Our editor, Brian “Tigz” LaMotte, performed excellently. His task, herculean in scope, was nothing less than to wade into the stomping grounds of two massive egos, wrestle with some 160,000 words, and shape something out of the chaotic mess. Dave and I were the manifestation of a two-headed Lernaean Hydra (Hail, Hydra!), to which Tigz had to apply repeated doses of cutting and cauterization. Until we both finally got the point, and complied.

That’s harder to do than one might imagine, especially when ego is involved. Yet, reason prevailed, and we realized that the editing process actually had to involve everything, and not merely a few points of syntax or grammar, here and there.

The fault here, in this context, was mainly mine. We had instantiated the project nearly two years ago, and I was, at that time, still mired in my many years of scientific writing. Not public-facing Sagan style scientific writing, either. Hard core, highly technical, journal-style scientific writing. Stilted, entirely too formal, and not at all fun or easy to read for the non-technical audience.

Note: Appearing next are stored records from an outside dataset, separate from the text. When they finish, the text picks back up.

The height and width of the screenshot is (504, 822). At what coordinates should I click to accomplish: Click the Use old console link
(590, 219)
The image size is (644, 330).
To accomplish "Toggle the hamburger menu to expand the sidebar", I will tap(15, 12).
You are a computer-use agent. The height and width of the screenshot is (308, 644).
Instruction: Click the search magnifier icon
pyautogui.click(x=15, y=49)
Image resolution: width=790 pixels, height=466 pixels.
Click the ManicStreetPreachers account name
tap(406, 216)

Meanwhile, Dave had long since wised up, and his prose was terse, concise, and fun to read. So the major part of the thematic edits? That’s on me. Took a while to convince me that we weren’t deliberately dumbing down the content.

Yes, my ego actually screamed that at me. Void’s ego = bad.

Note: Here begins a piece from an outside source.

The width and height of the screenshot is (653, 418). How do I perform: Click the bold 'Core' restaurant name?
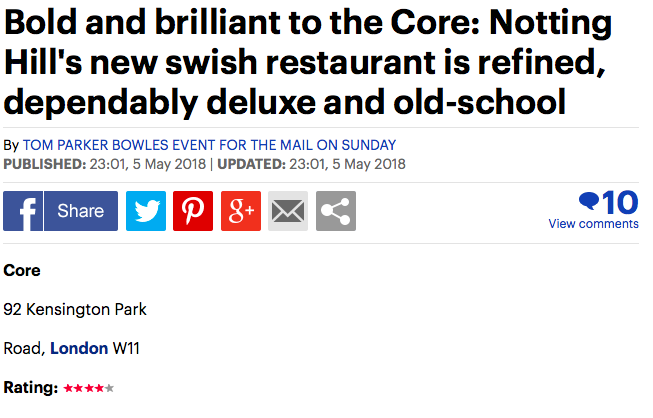(22, 270)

It’s amusing now, of course, to look back upon the prose I had initially created, and compare it to my end state product. Total sea change. A totally necessary one, too. We aren’t writing for academia. Simple equation there that I had failed to grok. Dave correctly pointed out to me that we weren’t writing for the academic elite, or for scientific journals. We were writing for everyone, and writing for fun.

Once I remembered how to write again, to write as I had written back in the 1990s in my novels, “The Saga of the Seven Stars” and “VoidSpawn”, everything fell into place, and life became much easier.

Now, having finally conquered those particular ego-augmenting demons with a little help from my friends, I think it’s safe to say that there are few discernible deltas between my style and Dave’s style. Which is great, because that’s generally a good thing for co-authored works. In this series of books, it’s now “our style”, not “my style and his style”.

I think that’s pretty darn cool. We hope you do, too.